Pipelock ships 25 injection detection patterns covering classic instruction override (“ignore all previous instructions”), role hijack (“you are now a different assistant”), exfiltration phrases (“include the contents of”), and tool abuse patterns (“call this other tool first”). The response scanner then runs six sequential passes over suspicious content: normalized text, invisible-with-space retry, leetspeak, optional-whitespace variants, vowel-folded variants, and encoded-content decoding. Base64-encoded injection in a response can still get caught.
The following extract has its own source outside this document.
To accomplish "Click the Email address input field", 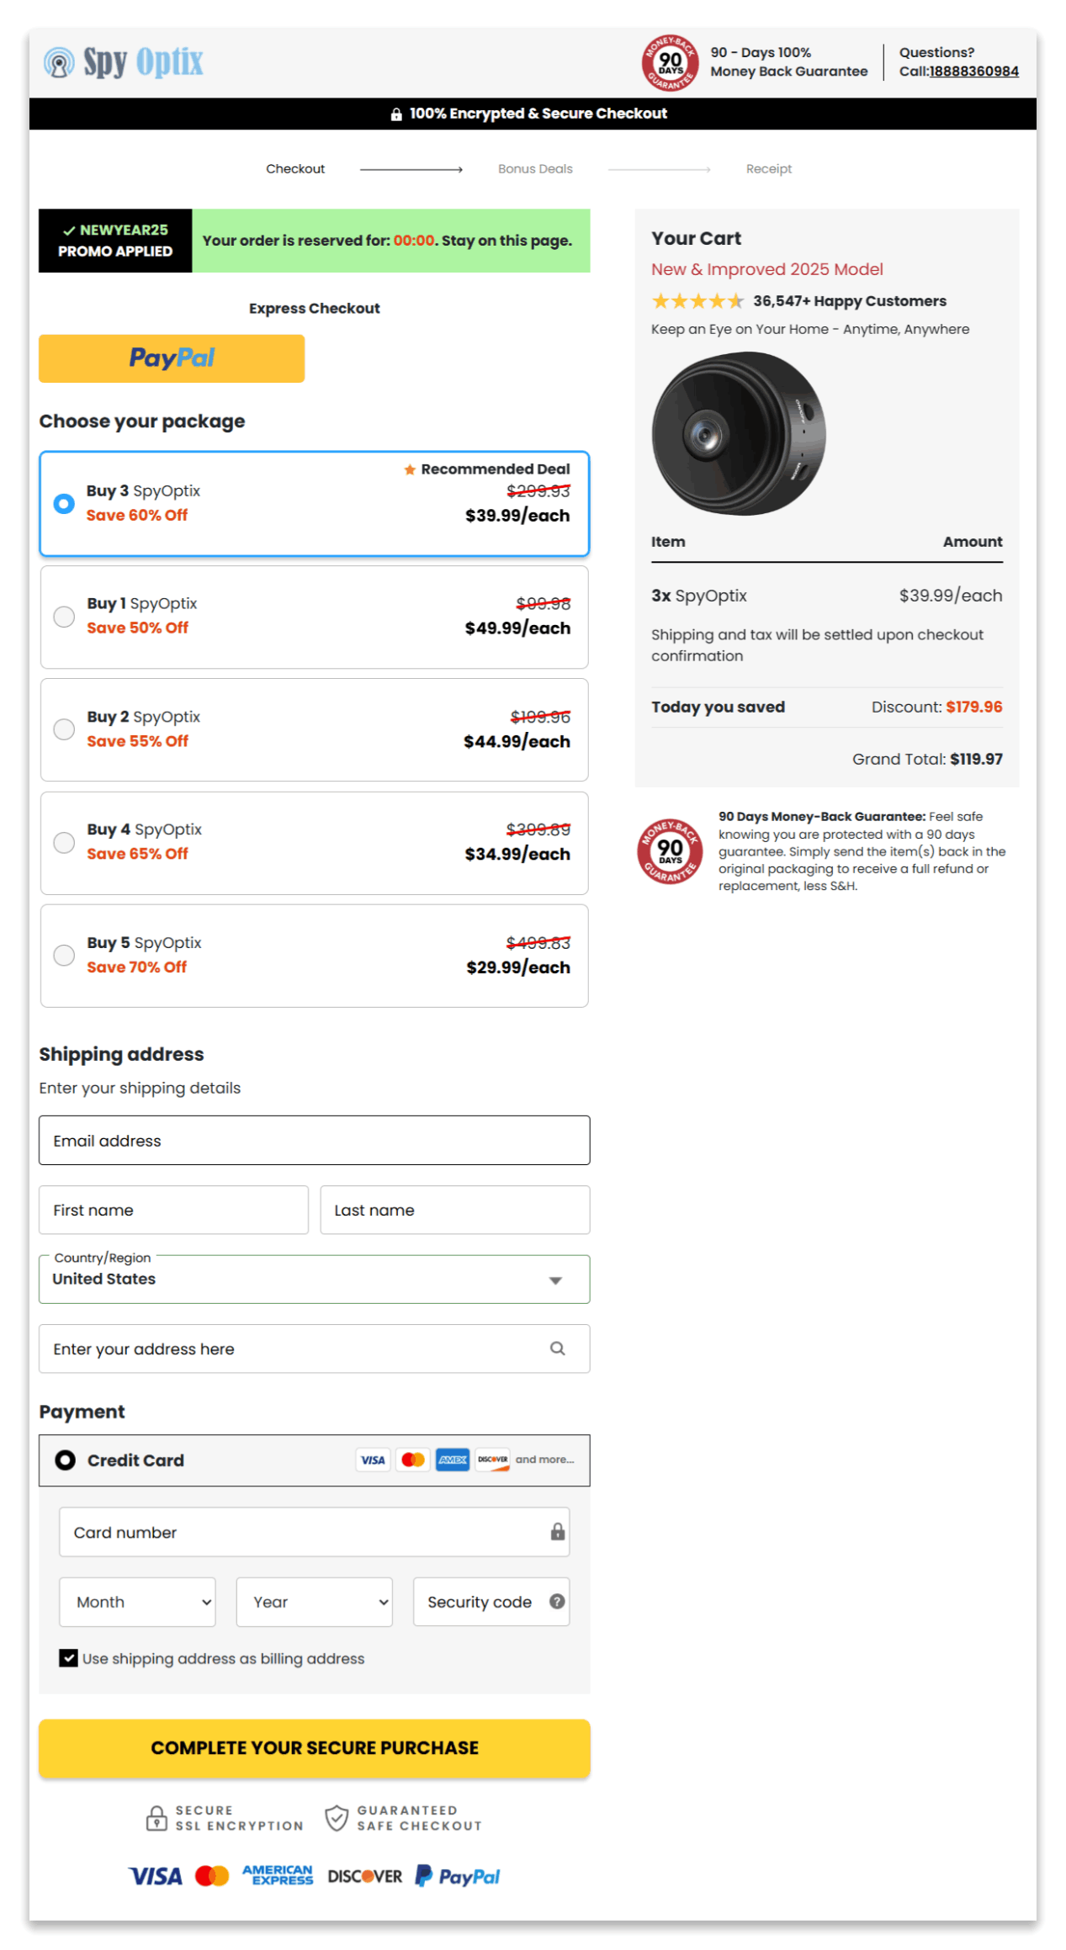I will coord(314,1140).
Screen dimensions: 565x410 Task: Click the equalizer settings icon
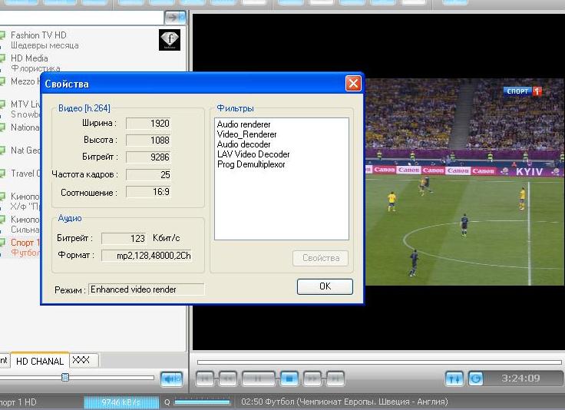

When the injection scanner fires the proxy blocks the response before it reaches the model. That is the difference between detection and prevention, and it only works if the scan happens before the response crosses into the model’s context.

Rug-pull drift detection

Rug-pulls are the most specific attack an MCP proxy has to defend against, because they only exist at runtime. A rug-pull works like this: a tool presents a clean description when the agent first connects, the user approves it, the agent starts using it, and then on a later handshake the server swaps in a poisoned description. The poisoned tool enters the system prompt and the approval dialog never fires again.

Pre-deploy scanners cannot catch this because they only see the first version. A gateway that caches the first handshake cannot catch it either unless it re-scans every subsequent tools/list and compares against the previous fingerprint.

Pipelock’s MCP proxy does this natively. On every handshake it hashes the full tool definition and stores the fingerprint under the session. On the next handshake it hashes again and compares. If the hash diverges the proxy raises a drift finding and, depending on config, blocks the new version, alerts, or both. The session is the unit of trust, not the install.

Integration with existing MCP servers

The proxy wraps an MCP server. The patterns look like this.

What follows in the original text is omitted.